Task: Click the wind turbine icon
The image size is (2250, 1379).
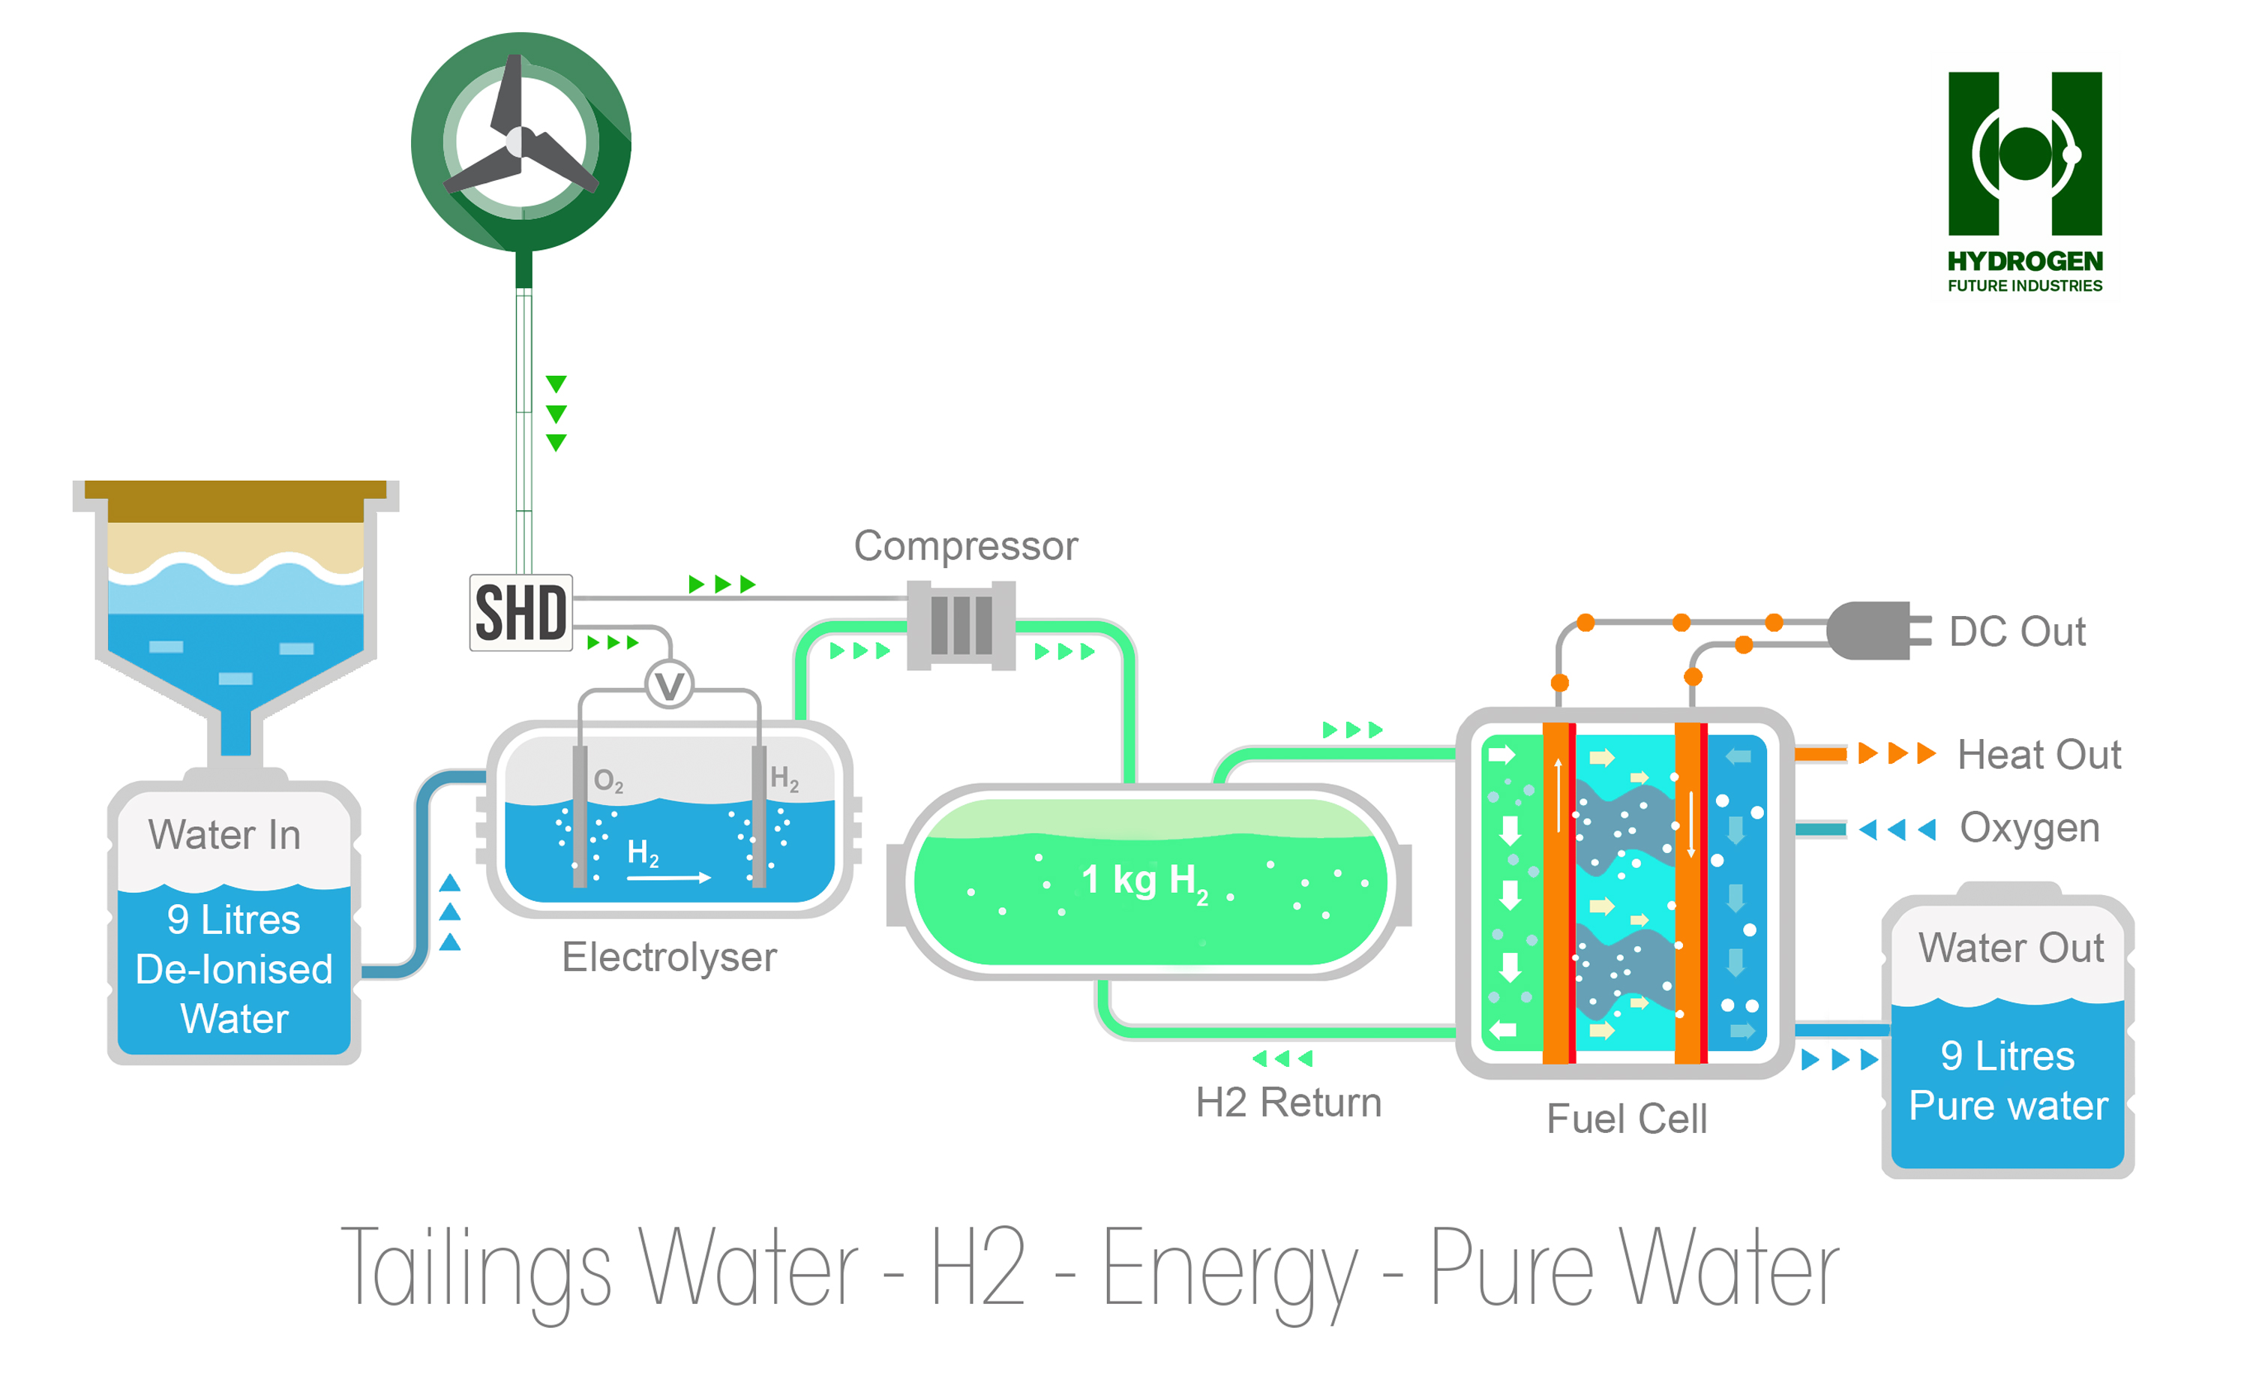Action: click(521, 142)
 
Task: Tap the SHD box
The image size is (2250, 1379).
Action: click(520, 612)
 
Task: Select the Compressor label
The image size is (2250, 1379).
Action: click(966, 546)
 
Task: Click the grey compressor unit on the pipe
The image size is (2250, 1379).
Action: click(961, 626)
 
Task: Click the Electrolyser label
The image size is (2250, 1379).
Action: click(669, 957)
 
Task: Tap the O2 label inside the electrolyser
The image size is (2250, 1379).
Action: click(608, 781)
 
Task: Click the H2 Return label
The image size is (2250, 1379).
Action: click(1288, 1102)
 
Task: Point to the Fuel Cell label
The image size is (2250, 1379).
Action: click(1626, 1119)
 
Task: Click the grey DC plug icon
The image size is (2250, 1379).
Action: click(1878, 630)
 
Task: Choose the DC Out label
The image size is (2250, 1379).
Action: click(2018, 632)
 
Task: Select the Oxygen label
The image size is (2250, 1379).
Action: click(2029, 828)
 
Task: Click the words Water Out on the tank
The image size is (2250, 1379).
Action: click(2011, 948)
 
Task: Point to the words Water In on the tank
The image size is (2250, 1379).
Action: click(225, 835)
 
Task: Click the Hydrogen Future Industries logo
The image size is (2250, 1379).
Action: click(2024, 182)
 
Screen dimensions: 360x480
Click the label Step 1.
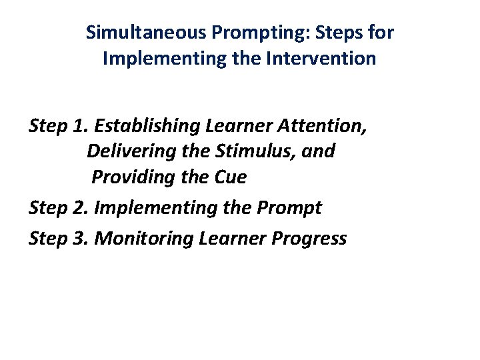pyautogui.click(x=59, y=126)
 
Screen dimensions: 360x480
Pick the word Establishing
pyautogui.click(x=149, y=126)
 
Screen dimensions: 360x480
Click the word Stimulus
pyautogui.click(x=252, y=152)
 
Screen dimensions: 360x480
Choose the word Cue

» Written task
Output everything from the line containing "Task: Tap the O2" down through the end of the rows as a Markdown table with the columns Index and Line text, numbering each line and skipping blank lines. Leave the pictures out of the answer.

» Solution to the exercise
| Index | Line text |
|---|---|
| 1 | Task: Tap the O2 label inside the electrolyser |
| 2 | The image size is (2250, 1379). |
| 3 | Action: click(608, 781) |
| 4 | Task: Click the H2 Return label |
| 5 | The image size is (2250, 1379). |
| 6 | Action: click(1288, 1102) |
| 7 | Task: Point to the Fuel Cell label |
| 8 | The image size is (2250, 1379). |
| 9 | Action: click(1626, 1119) |
| 10 | Task: Click the grey DC plug icon |
| 11 | The image size is (2250, 1379). |
| 12 | Action: click(1878, 630) |
| 13 | Task: Choose the DC Out label |
| 14 | The image size is (2250, 1379). |
| 15 | Action: click(2018, 632) |
| 16 | Task: Select the Oxygen label |
| 17 | The image size is (2250, 1379). |
| 18 | Action: click(2029, 828) |
| 19 | Task: Click the words Water Out on the tank |
| 20 | The image size is (2250, 1379). |
| 21 | Action: click(2011, 948) |
| 22 | Task: Point to the words Water In on the tank |
| 23 | The image size is (2250, 1379). |
| 24 | Action: click(225, 835) |
| 25 | Task: Click the Hydrogen Future Industries logo |
| 26 | The image size is (2250, 1379). |
| 27 | Action: click(2024, 182) |
| 28 | Screen dimensions: 360x480 |
| 29 | Click the label Step 1. |
| 30 | pyautogui.click(x=59, y=126) |
| 31 | Screen dimensions: 360x480 |
| 32 | Pick the word Establishing |
| 33 | pyautogui.click(x=149, y=126) |
| 34 | Screen dimensions: 360x480 |
| 35 | Click the word Stimulus |
| 36 | pyautogui.click(x=252, y=152) |
| 37 | Screen dimensions: 360x480 |
| 38 | Choose the word Cue |